## TASK STATEMENT
Restate the data below word for word. Leave the images out.

## DATA FOR THIS EXERCISE

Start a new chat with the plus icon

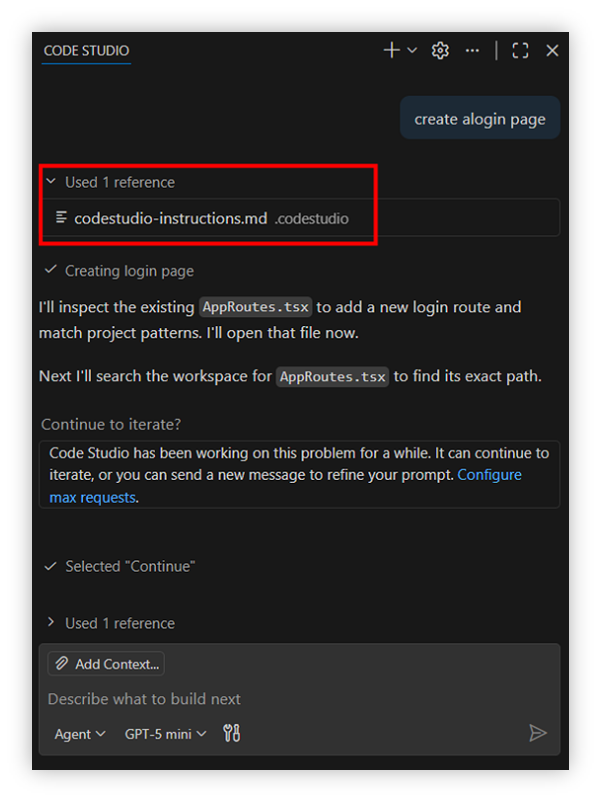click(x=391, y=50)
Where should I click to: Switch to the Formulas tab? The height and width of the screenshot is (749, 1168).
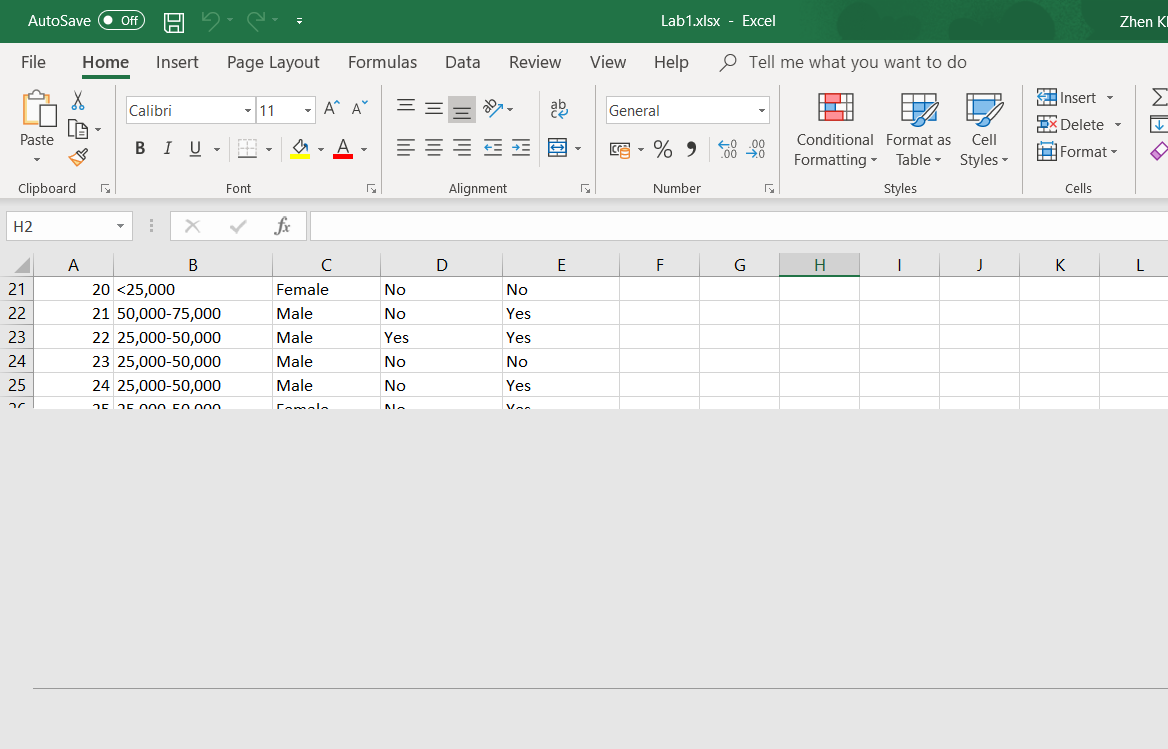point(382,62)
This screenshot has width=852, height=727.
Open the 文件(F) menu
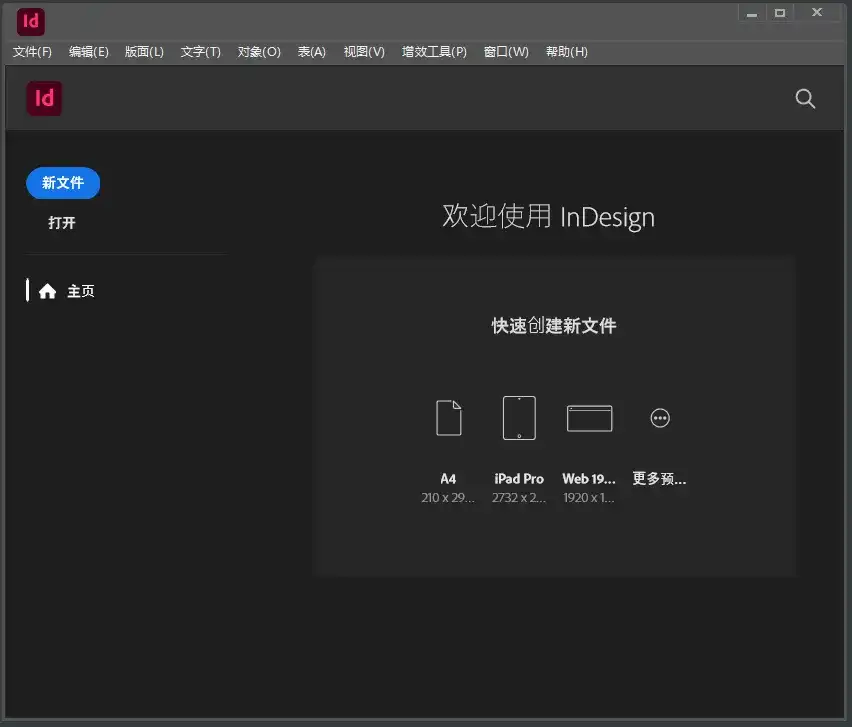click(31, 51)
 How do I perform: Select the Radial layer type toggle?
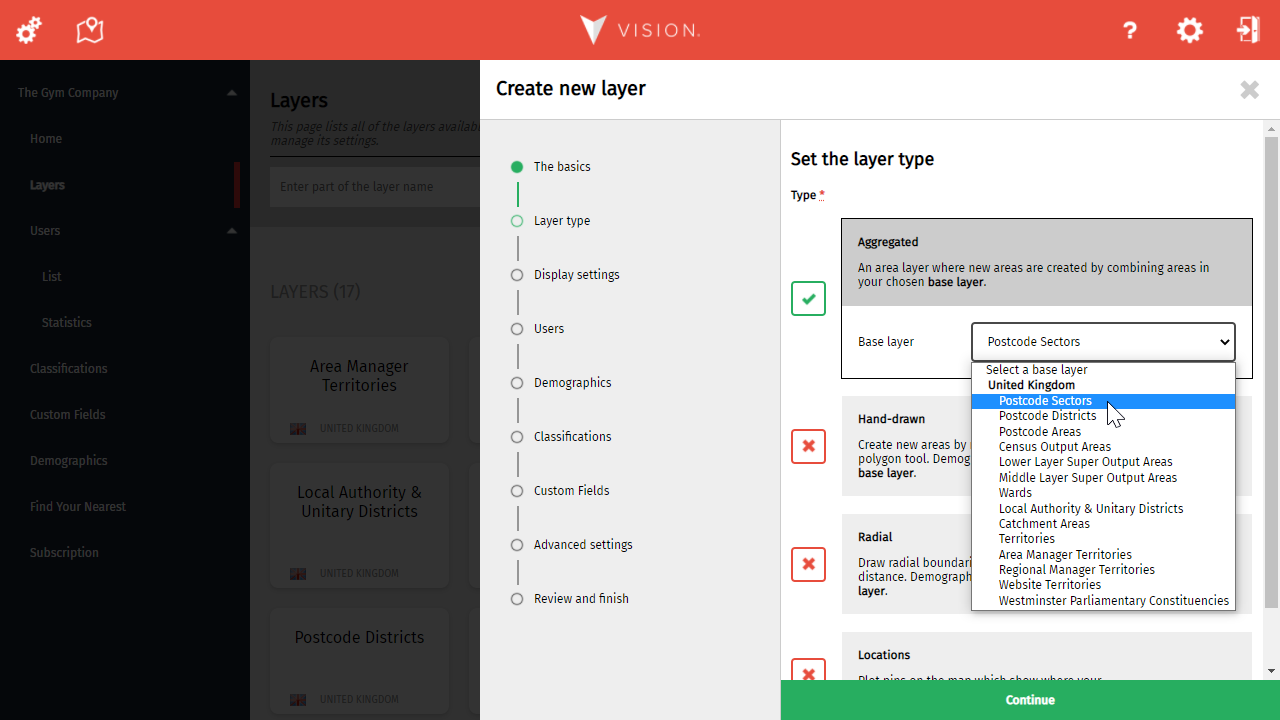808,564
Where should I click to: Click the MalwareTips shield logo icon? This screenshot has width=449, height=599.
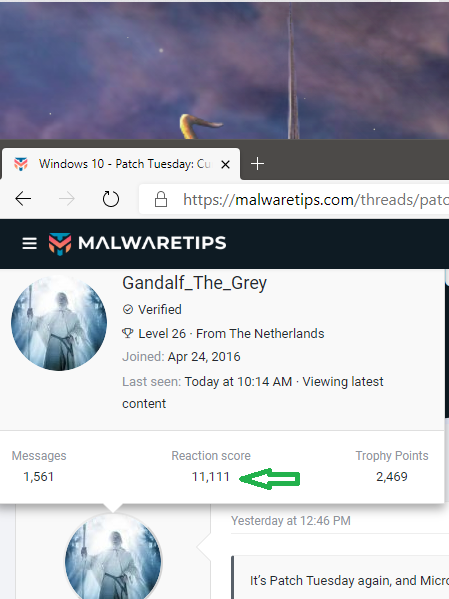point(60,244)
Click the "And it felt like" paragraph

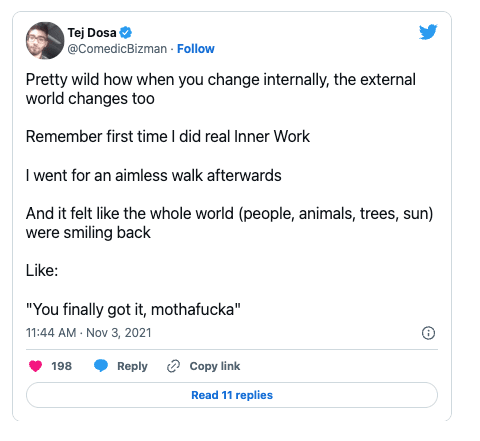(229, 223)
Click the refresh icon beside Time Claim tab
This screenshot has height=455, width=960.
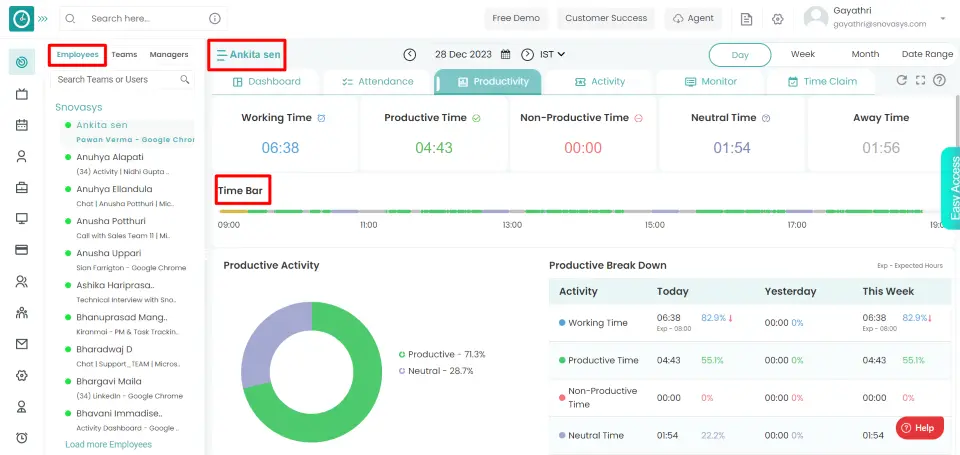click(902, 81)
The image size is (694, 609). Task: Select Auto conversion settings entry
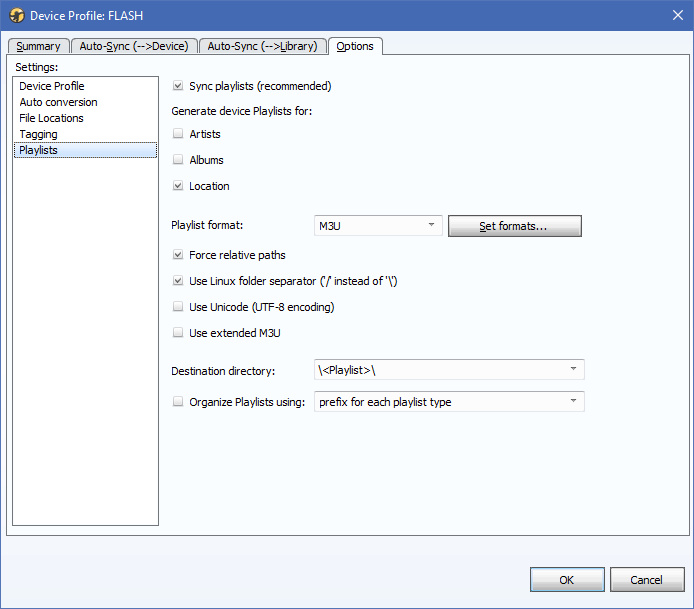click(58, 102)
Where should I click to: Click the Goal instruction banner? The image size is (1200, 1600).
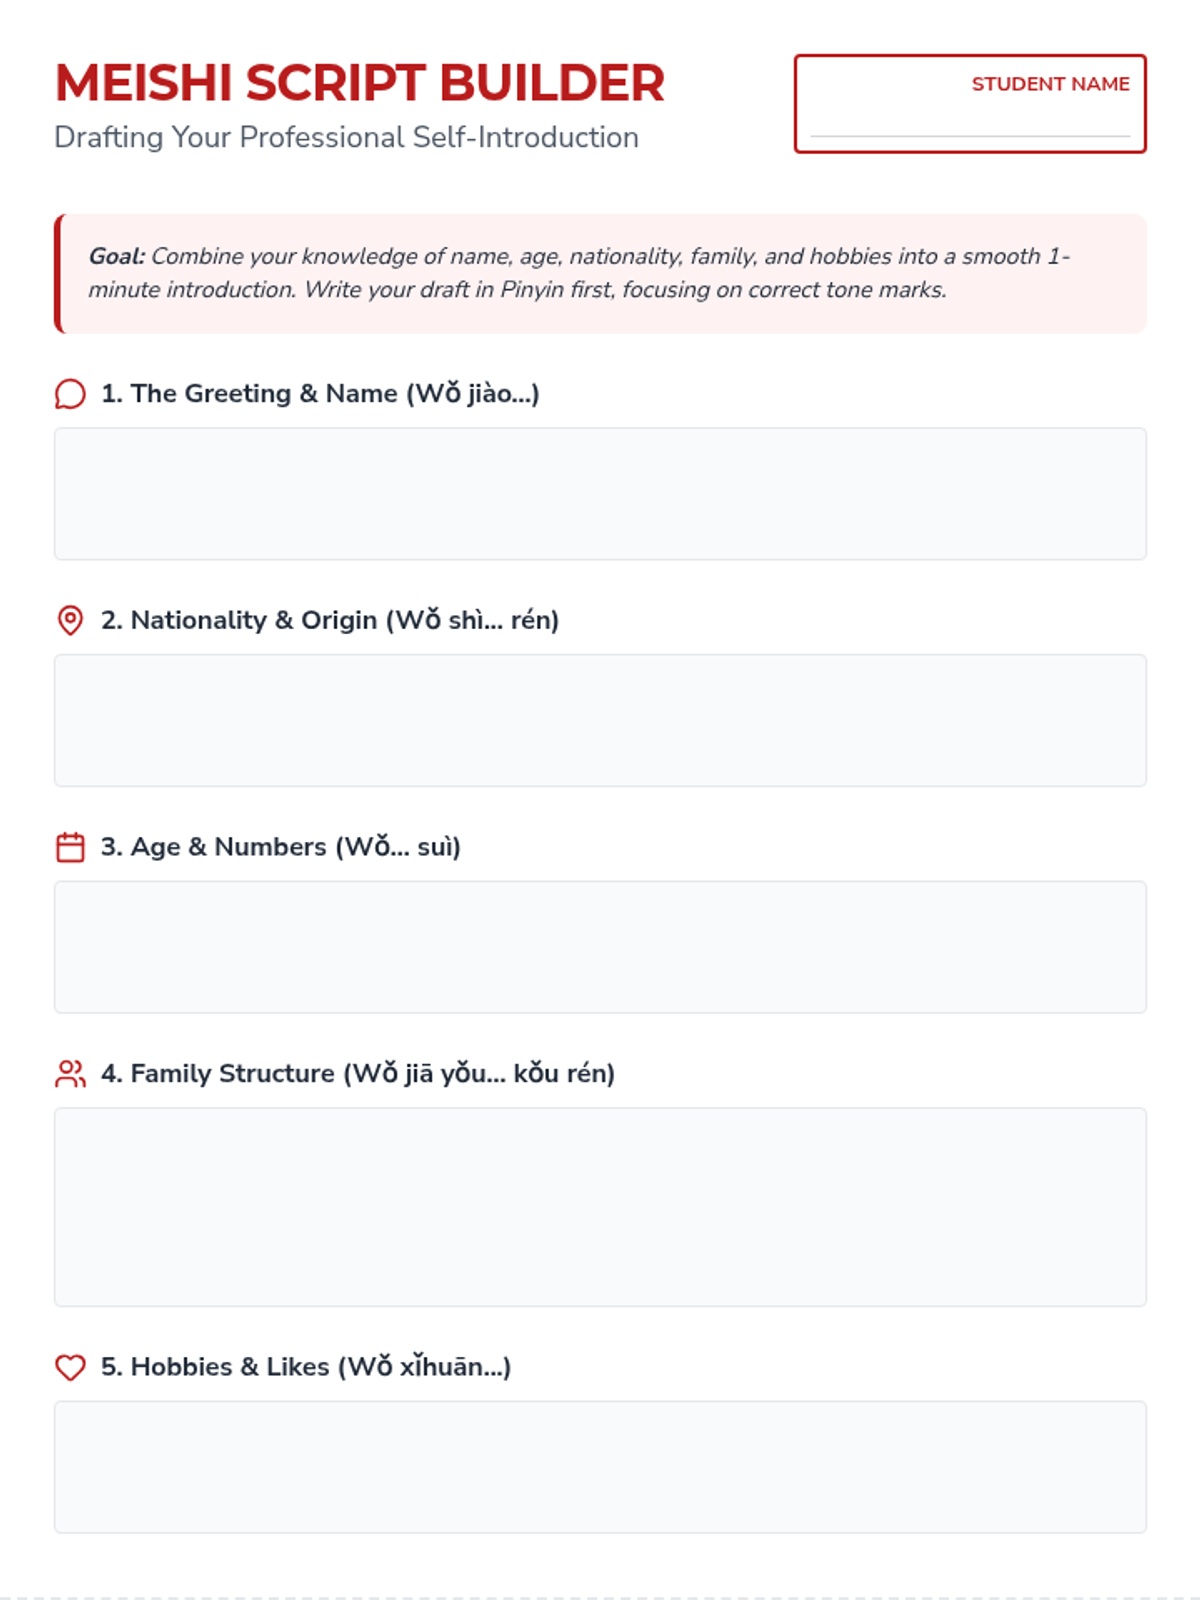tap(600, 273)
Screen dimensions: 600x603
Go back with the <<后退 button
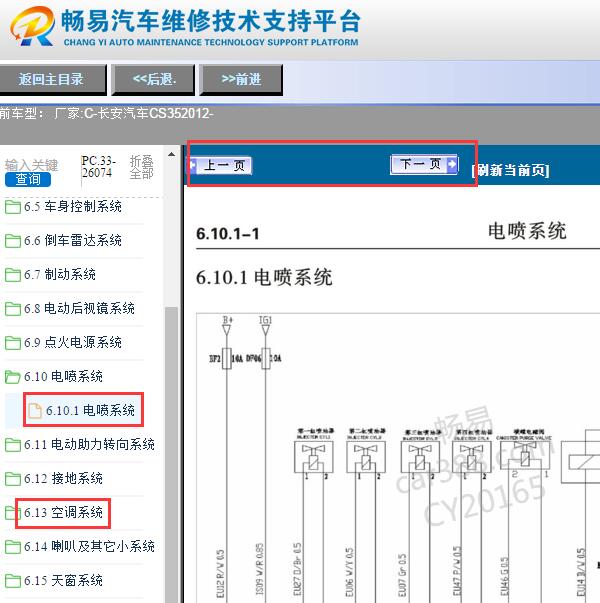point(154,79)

## RESPONSE TO THIS TASK
Start a new chat with the plus icon

click(x=391, y=50)
Where should I click to: Switch to the Formulas tab? The height and width of the screenshot is (749, 1168).
point(382,62)
This screenshot has width=852, height=727.
Open the 文件(F) menu
click(31, 51)
 How do I perform: Select the Radial layer type toggle?
808,564
Where should I click to: Click the MalwareTips shield logo icon? This screenshot has width=449, height=599.
point(60,244)
Click the "And it felt like" paragraph

(229, 223)
Click the refresh icon beside Time Claim tab
This screenshot has height=455, width=960.
click(902, 81)
The image size is (694, 609). Task: Select Auto conversion settings entry
click(58, 102)
Where should I click to: Click the Goal instruction banner? The image size is (1200, 1600).
tap(600, 273)
Screen dimensions: 600x603
Go back with the <<后退 button
point(154,79)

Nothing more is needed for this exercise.